После Белинского автор «Бедных людей» уже далеко не таков, каким был до. Ему не чуждо теперь не только ничто человеческое, но и – общечеловеческое. Мир, лежащий во зле, не может быть ни оправдан, ни принят. Его следует изменить радикально!
Куда бы он ни пошел, он бы попал в Коломну:
Возможно, он усмехался, вспомянув по случаю эти строки. Ибо титулярный советник Михаил Васильевич Буташевич-Петрашевский, второй переводчик департамента внутренних сношений Министерства иностранных дел, обитал именно здесь, в отдалённой местности столицы. Его деревянный, недавно открытый для посещений дом, доставшийся ему по праву наследования (покойный родитель не допустил бы никаких сомнительных сходбищ), тоже стоял «у Покрова». Разумеется, Пушкиным воспето было другое домостроение («лачужки этой нет уж там»), но, как, надеемся, заметит читатель, нам интересны не вещественные совпадения, а метафизические ауканья.
Михаил Васильевич Буташевич-Петрашевский.
С акварельного портрета
Достоевский пытается уверить членов Следственной комиссии, что «ни в характере, ни во многих понятиях» он не имеет сходства с хозяином дома. (Это, пожалуй, единственный пункт, когда он с ними вполне откровенен.) Подобное признание нимало не могло повредить главному участнику процесса. Более того: оно как бы служило к некоторому его оправданию. Выставляя Петрашевского в качестве безобидного чудака, чистого теоретика, весьма удалённого от практических нужд, вопрошаемый осторожно подталкивал вопрошающих к простой, но в данных условиях крайне желательной мысли: все эти невинные странности и уклонения суть лучшие доказательства легкомыслия обсуждаемого лица, то есть полной его непригодности на роль политического трибуна. «Психология» (а в некоторых ответах на вопросы Комиссии употреблено именно это средство) понадобилась исключительно для того, чтобы замаскировать политику. Ибо изъяны характера, сколь бы они ни были огорчительны, не подпадают под статьи Уголовного кодекса.

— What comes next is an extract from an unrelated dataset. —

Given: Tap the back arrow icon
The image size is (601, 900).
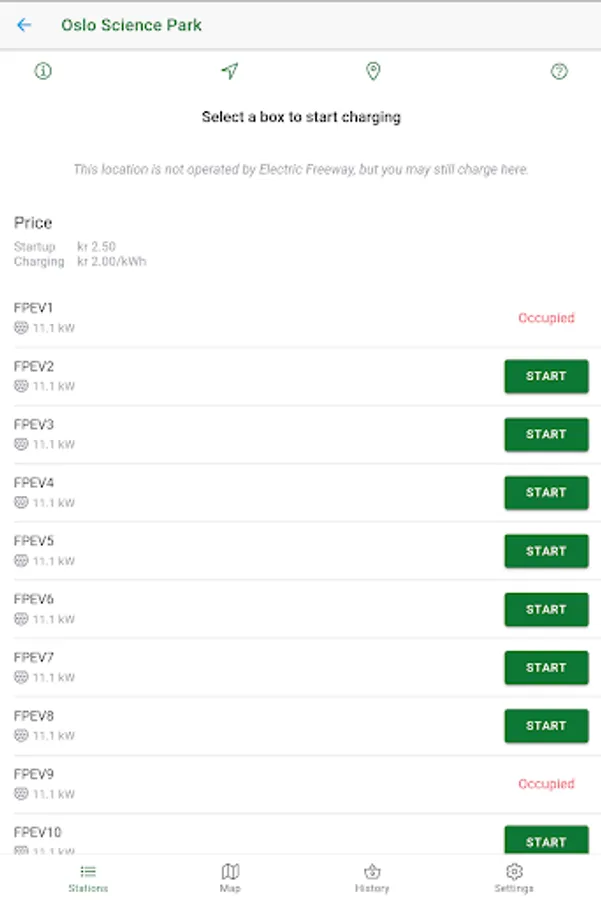Looking at the screenshot, I should [x=24, y=25].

«Впрочем, – добавляет Достоевский, – я всегда уважал Петрашевского, как человека честного и благородного»[83].
Конечно, протоколы допросов – не самый надёжный источник для выяснения подлинных мнений. Но надо учесть, что Комиссия вовсе не требовала от подследственных лестной оценки главного злоумышленника. И иные из них сочли за благо обвинить его во всех своих несчастьях. В этих условиях признание Достоевского обретает особую цену.

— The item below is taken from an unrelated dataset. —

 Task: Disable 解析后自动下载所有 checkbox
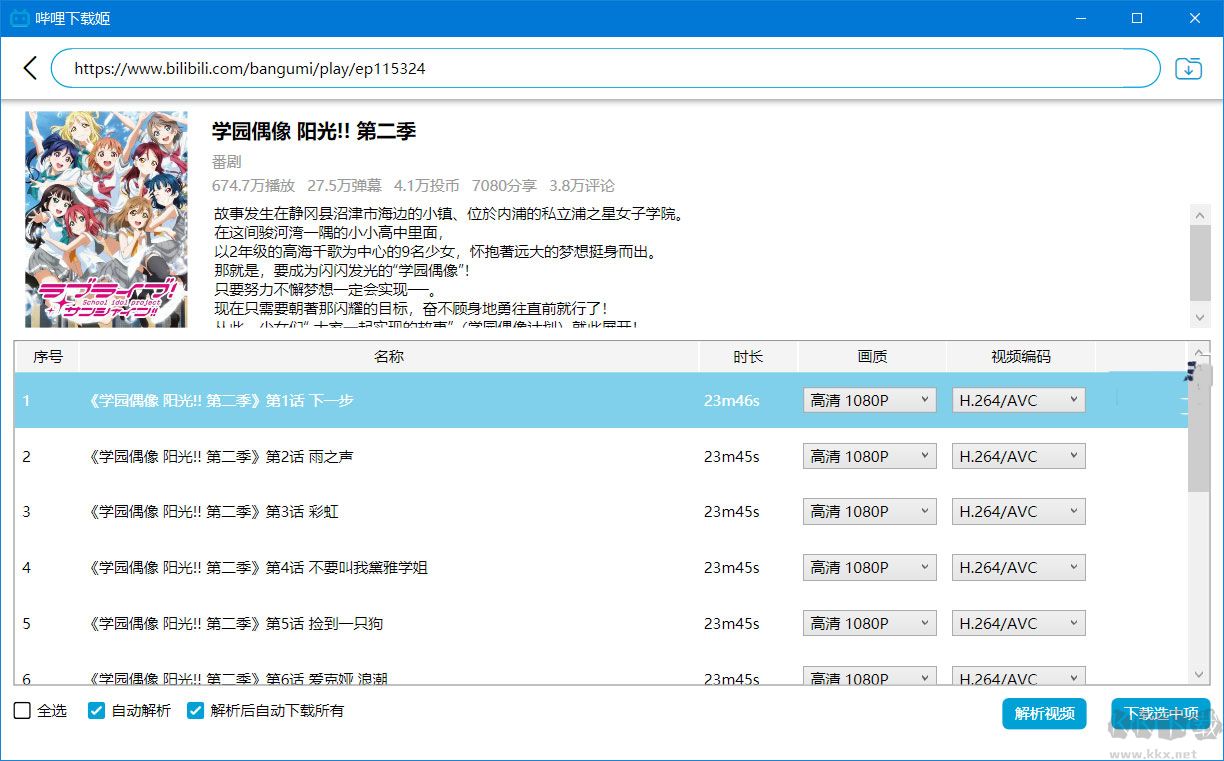click(195, 711)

Он не только не ставит под сомнение личную честность Петрашевского, он готов – может быть, по особенному чувству – извинить его странности.
Он сказал однажды о герое Сервантеса: «Самый великодушный из всех рыцарей, бывших в мире…».
«И я бы мог, как шут…» – оборвёт Пушкин строку и изобразит рядом виселицу с пятью повешенными.
«Как мы смешны в этих костюмах», – скажет на эшафоте Петрашевский: круговорот переодеваний завершится смертным балахоном.
Вхождение в новый круг (смертников: он будет стоять меж ними на эшафоте) не потребовало от Достоевского особых усилий. И тем более не оказалось для него таким потрясением, как знакомство с Белинским. Он уже был в курсе.
Имена Сен-Симона, Фурье, Оуэна произносились здесь с таким же пиететом, с каким, скажем, несколькими десятилетиями ранее среди людей образованных поминались имена Вольтера или Руссо. Идеи, от которых захватывало дух, золотые зёрна социальных утопий пали на почву, менее всего приуготованную для выживания подобных растений. Они должны были либо вымерзнуть на корню, либо принести фантастические плоды.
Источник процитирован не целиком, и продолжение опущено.